Where to store system state? – this is one of the key questions to answer when designing solutions that are based on the cloud. Google Cloud Platform (GCP) offers excellent options to architect a solution than handles state elegantly.
Let’s get a key principle out of the way – ‘Stateless is desired as much as possible!’
So what’s Stateful vs Stateless? State is any action that depends on the memory of the preceding action and the data that must be remembered is called state information. Let’s take an analogy:
Let’s say you like burrito bowls very much and are preparing it in your kitchen – you need to plan and cook everything you need including the type of rice, type of beans, meat you need and the salsa, veggies and guacamole you prefer. Then you start by preparing them in the right order step-by-step. This is state where you remember the right order and prepare the dish accordingly. This gives you a lot of control, but on the flip side its very hard to scale and you become a single point of failure.

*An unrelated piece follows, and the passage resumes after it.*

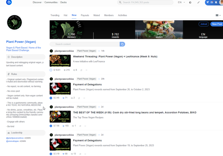Click the New Post button
223x156 pixels.
pos(217,24)
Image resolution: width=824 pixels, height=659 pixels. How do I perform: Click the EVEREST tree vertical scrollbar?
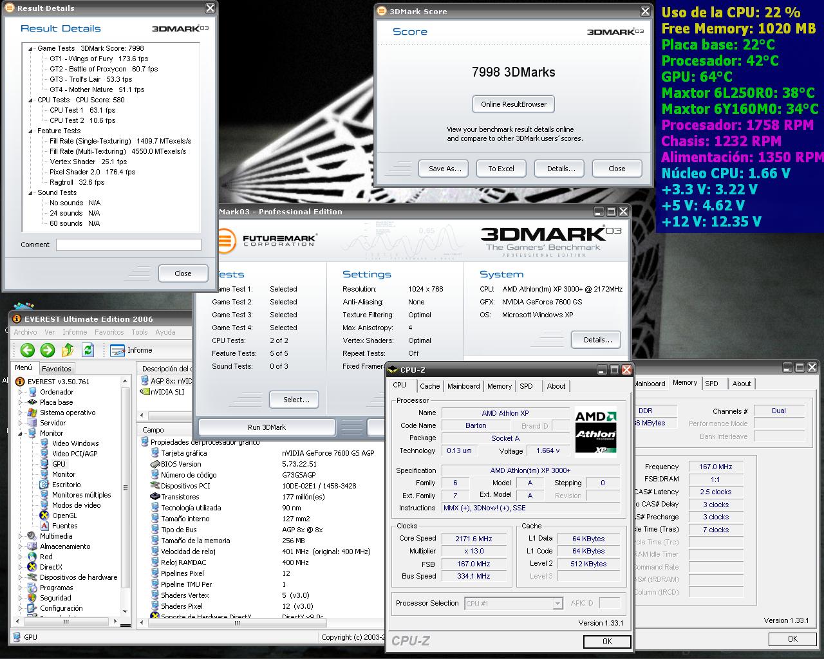point(126,489)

Compare this with what happens in a Chipotle store, there are a few stations/people for the rice, beans, meat, veggies and guacamole. This allows you to scale and serve a lot of people and trouble shoot a single area if needed and get very good at it. Think assembly line…

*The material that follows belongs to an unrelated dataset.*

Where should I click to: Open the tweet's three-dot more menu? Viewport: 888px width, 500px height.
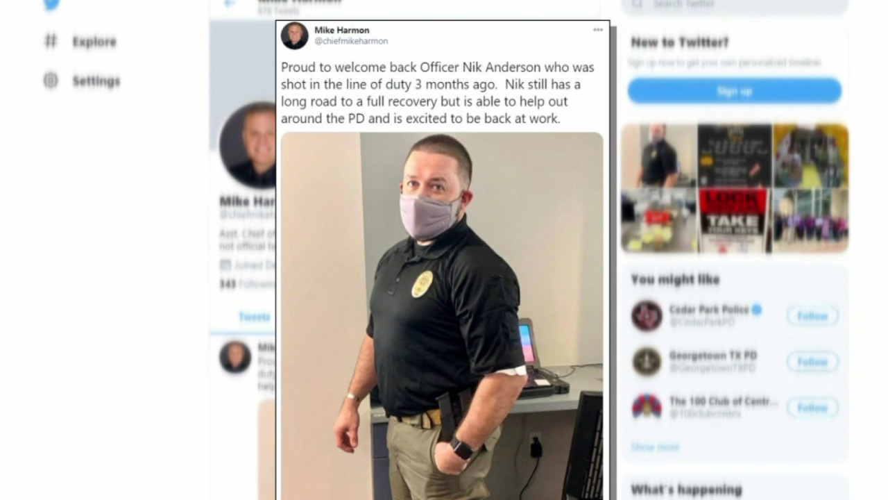[598, 31]
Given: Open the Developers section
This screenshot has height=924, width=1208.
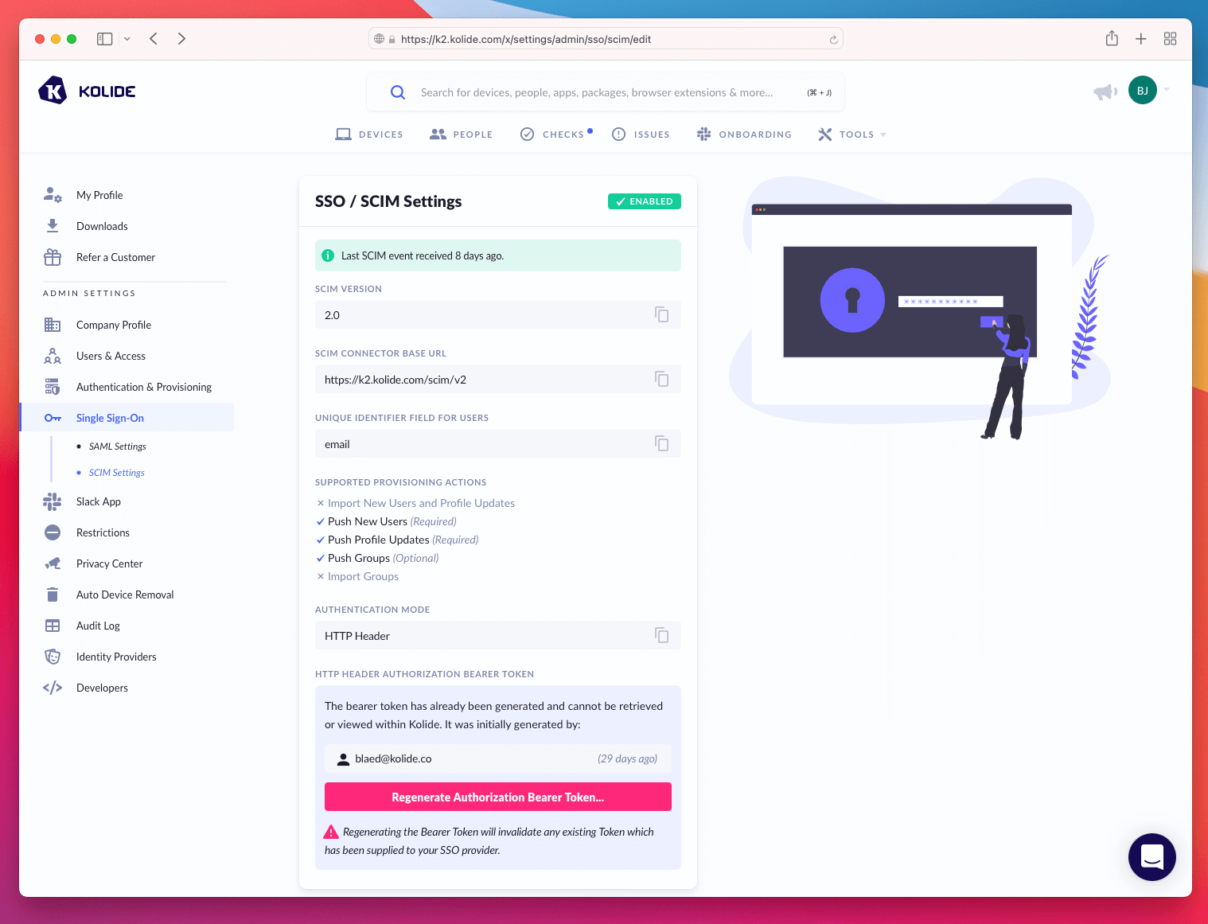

So you probably are asking why is all this important or related to building solutions on the cloud?
It all boils down to – where is the truth in the system? Whenever your data is centrally located and is retrieved, for example – customer data or an active session in a eCommerce site – we cannot afford to lose this data. If there is an issue with the data, how do we get to the truth? So a central control mechanism is also a choke point and the critical decision becomes where we store the stateful information. Sources of state are objects in a database, session information in memory, key-value pairs for users like cookies.

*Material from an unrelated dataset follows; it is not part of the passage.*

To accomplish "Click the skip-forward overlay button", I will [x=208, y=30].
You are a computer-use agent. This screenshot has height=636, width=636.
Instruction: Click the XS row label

The solution is to make it as distributed as possible and quite frankly the best state is no state. In the stateless architecture, you can apply more resources to a problem, you can relocate tasks as needed, make it fault tolerant as there is less resources to recover at any time.
The worst thing than can happen is a ‘hotspot’. Let’s say you have multiple front end servers that has state information and in an unfortunate situation in spite of having a load balancer, all the requests route to the same front end.
To handle this we push state to a backend and not just one backend service but distribute it to a number of backend state servers with replication. While it may increase latency, it still solves the more serious problem of state and failure.
This way, we are going from a single server – 100% unavailability to multiple machines with redundant state and full recovery.
In summary – we can a build a scalable architecture that meets most scenarios.